Janelys Carrillo Barrios [email protected]
El excelente comportamiento y la falta de antecedentes delictivos, entre otras cosas, fueron determinantes para que Marisol Madriz Silva alcanzara los beneficios de liquidación de pena y condena condicional, por órdenes del Juez Séptimo de Distrito del Crimen de Managua, Sabino Hernández.
Madriz Silva fue condenada a tres años de presidio, seis meses de arresto y multa de 100 córdobas por los delitos de falsificación de documentos públicos e infidelidad en la custodia de los mismos.
Tales delitos los habría cometido cuando, siendo funcionaria de la Dirección de Migración y Extranjería, según la Policía extendió cédulas de residencia para extranjeros a cambio de mil dólares en unos casos y de 7,000 dólares en otros.
En su momento, Madriz Silva admitió que en octubre de 1998 elaboró una cédula de residencia a nombre de Moisés Ceballos, aunque aclaró que después ponchó (invalidó) el referido documento.
DISCIPLINADA Y ESTIMULADA
Para liquidar la pena y conceder condena condicional a Madriz Silva, el juez Hernández tomó en cuenta la evaluación que le remitió la cárcel La Esperanza, la cual menciona que la joven se integró a las labores propias del régimen carcelario, mostró buena disciplina y hasta recibió cartas de estímulo por su comportamiento.
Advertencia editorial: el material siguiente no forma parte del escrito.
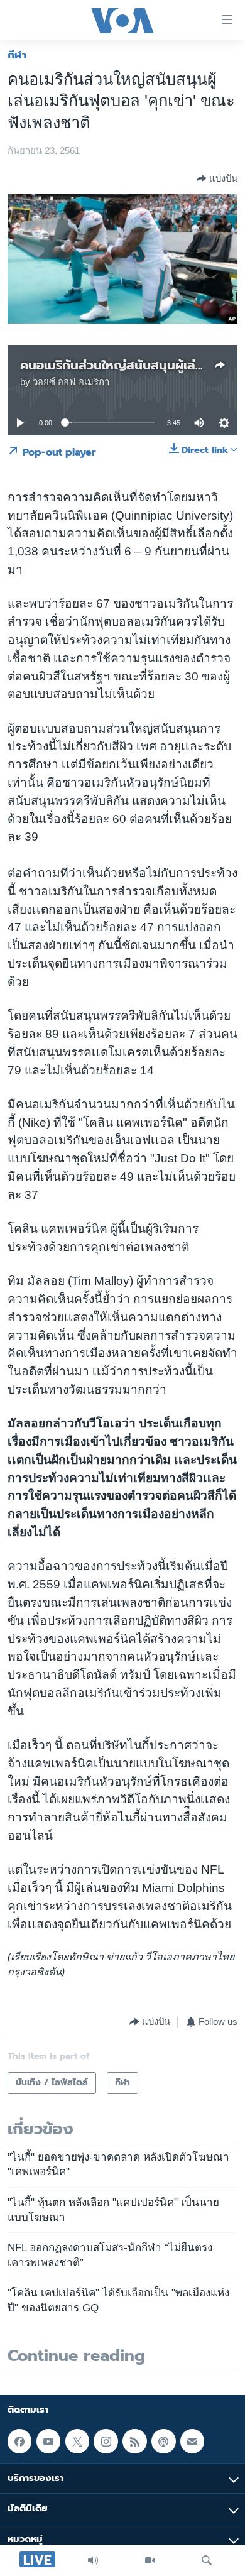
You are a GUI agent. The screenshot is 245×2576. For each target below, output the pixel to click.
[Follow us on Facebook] (19, 2441)
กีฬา (17, 54)
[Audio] (93, 2560)
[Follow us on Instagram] (105, 2441)
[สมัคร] (192, 2441)
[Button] (217, 178)
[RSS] (134, 2441)
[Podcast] (163, 2441)
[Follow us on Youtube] (48, 2441)
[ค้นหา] (207, 2560)
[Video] (150, 2560)
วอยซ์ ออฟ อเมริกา (71, 382)
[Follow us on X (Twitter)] (77, 2441)
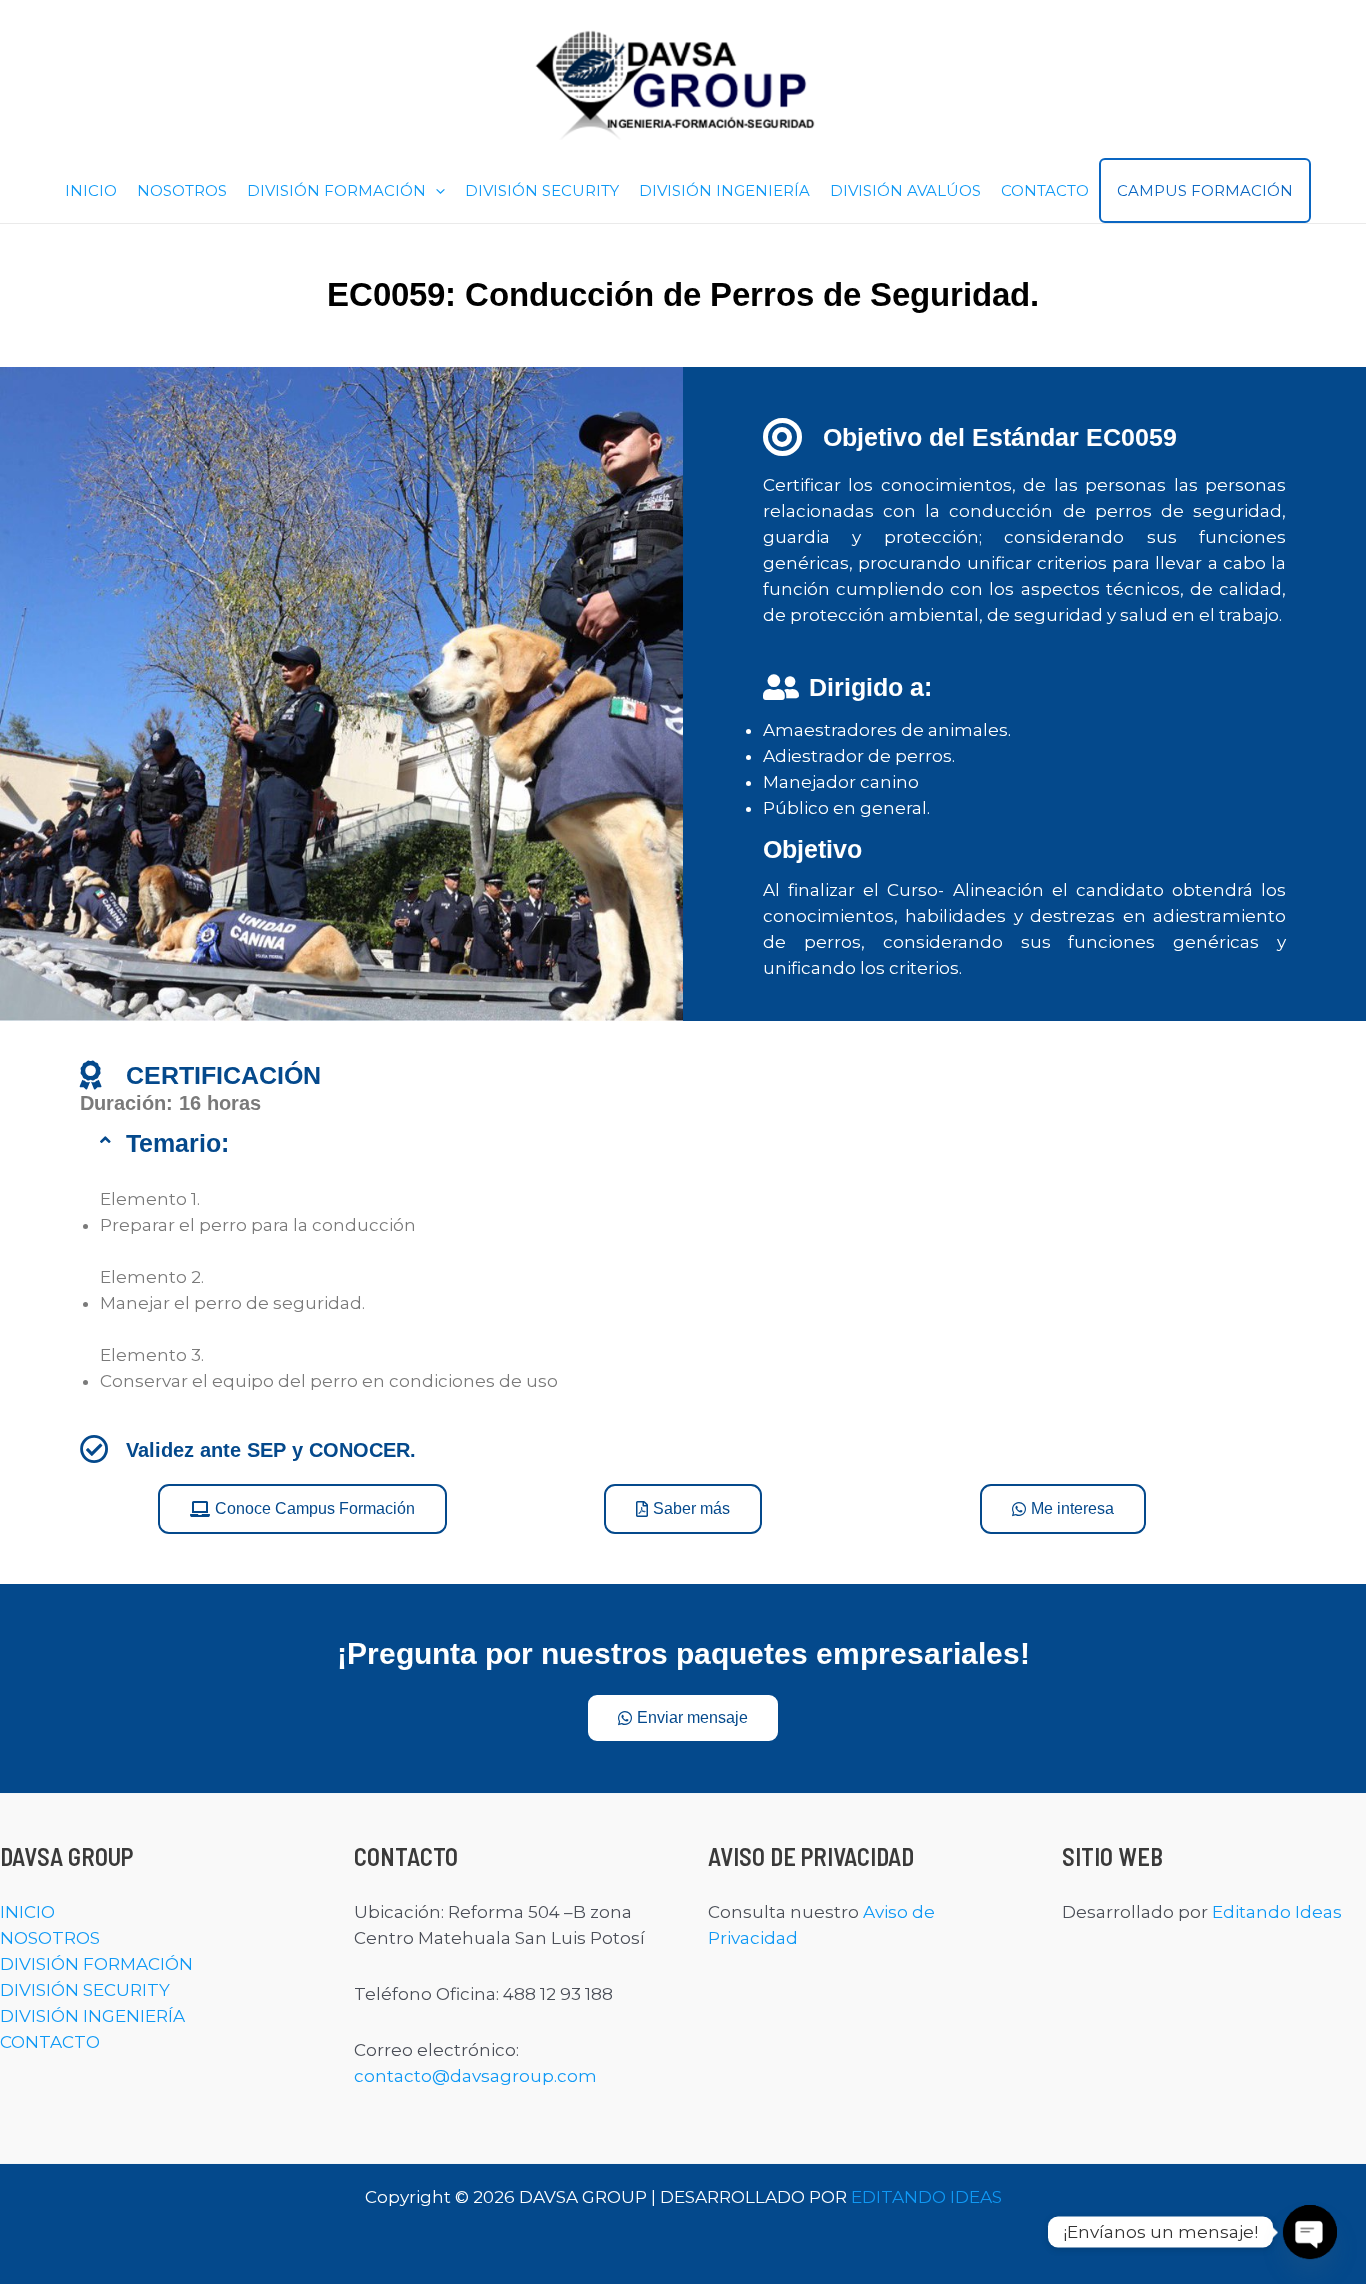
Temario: (177, 1143)
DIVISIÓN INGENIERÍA (724, 190)
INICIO (91, 190)
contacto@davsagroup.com (475, 2076)
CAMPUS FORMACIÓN (1205, 190)
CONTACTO (1045, 190)
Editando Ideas (1277, 1912)
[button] (435, 190)
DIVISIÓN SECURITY (542, 190)
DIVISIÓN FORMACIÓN (336, 190)
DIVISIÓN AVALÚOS (905, 190)
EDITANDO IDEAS (926, 2197)
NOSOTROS (182, 190)
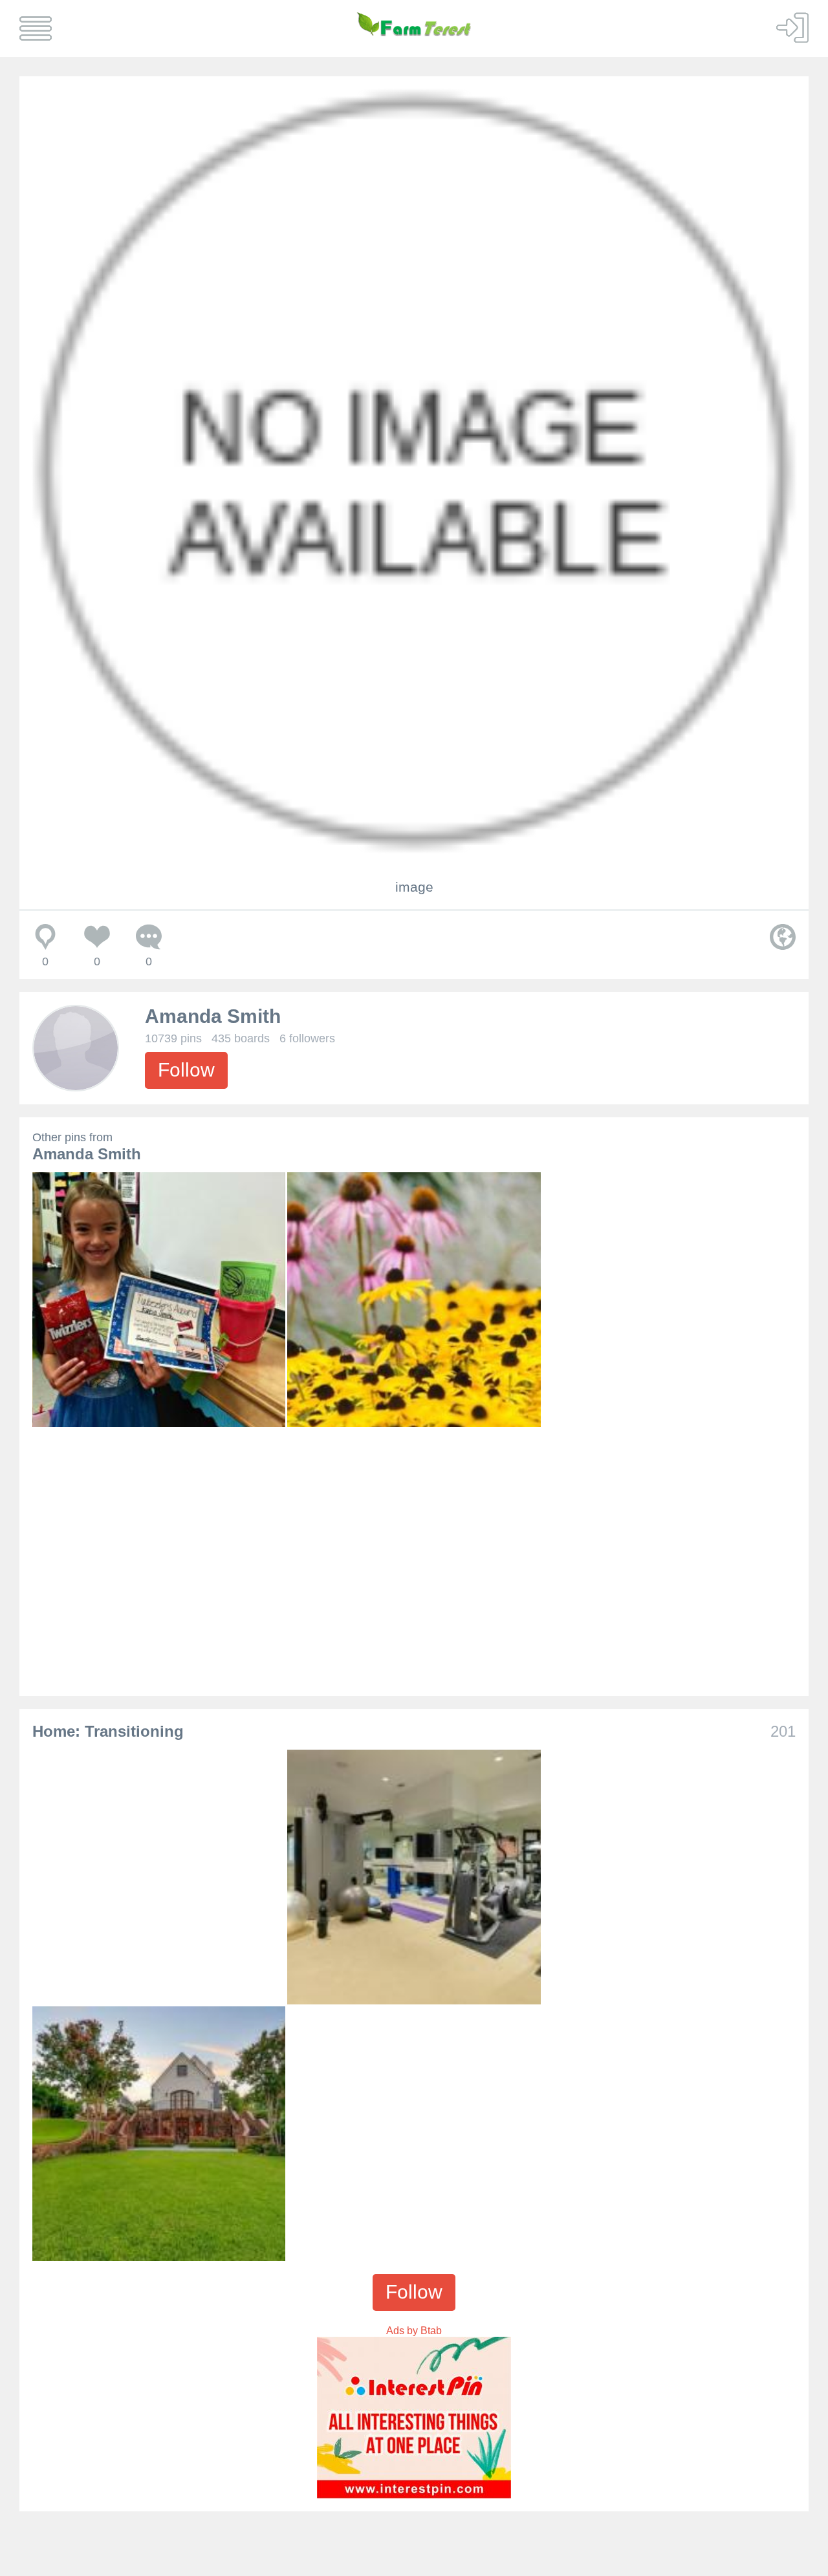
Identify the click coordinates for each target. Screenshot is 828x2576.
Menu (35, 28)
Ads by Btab (414, 2330)
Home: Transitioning (108, 1731)
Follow (186, 1069)
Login (792, 27)
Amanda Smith (213, 1016)
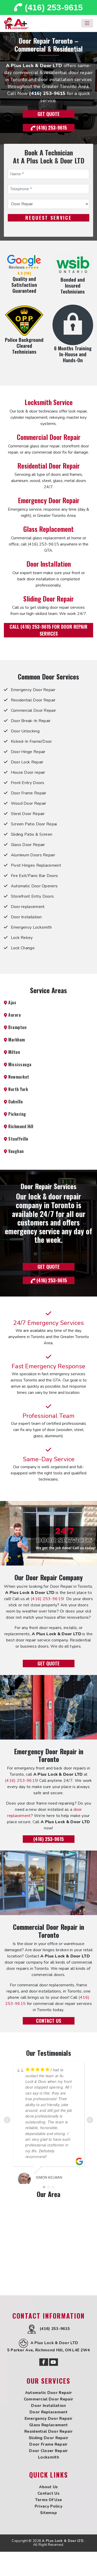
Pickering (16, 1114)
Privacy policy (48, 2506)
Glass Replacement (48, 529)
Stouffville (17, 1139)
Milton (13, 1052)
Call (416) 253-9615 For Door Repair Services (48, 630)
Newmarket (18, 1077)
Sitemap (48, 2512)
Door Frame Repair (48, 2444)
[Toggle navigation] (87, 23)
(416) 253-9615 (53, 7)
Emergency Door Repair (48, 500)
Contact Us (48, 2020)
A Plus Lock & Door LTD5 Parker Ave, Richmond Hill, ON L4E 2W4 (48, 2346)
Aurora (14, 1015)
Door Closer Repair (48, 2450)
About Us (48, 2487)
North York (17, 1089)
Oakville (15, 1102)
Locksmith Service (49, 402)
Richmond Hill (20, 1126)
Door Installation (48, 563)
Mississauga (19, 1064)
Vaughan (15, 1151)
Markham (16, 1040)
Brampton (17, 1027)
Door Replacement (48, 2412)
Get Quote (48, 113)
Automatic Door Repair (48, 2392)
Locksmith (48, 2457)
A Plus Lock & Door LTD (63, 2541)
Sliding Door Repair (48, 598)
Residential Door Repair (48, 465)
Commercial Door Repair (48, 437)
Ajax (11, 1002)
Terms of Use (48, 2499)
No obstante, por dos años y medio, los días 16 de cada mes, la joven deberá reportarse ante el juez Hernández, ejercer un oficio o profesión en el sector privado y abstenerse de visitar lugares donde se ingieran bebidas alcohólicas y se practiquen juegos de azar.
La resolución emitida por Hernández explica que si bien Madriz Silva sólo cumplió seis meses y 15 días de prisión efectiva, ese período se tradujo en 14 meses y 24 días por el abono legal que se le computó debido a que estando en prisión se integró a las labores del penal. En esas circunstancias, un día de prisión equivale a dos. La decisión del judicial fue avalada por la Procuradora auxiliar penal, Iris Valverde.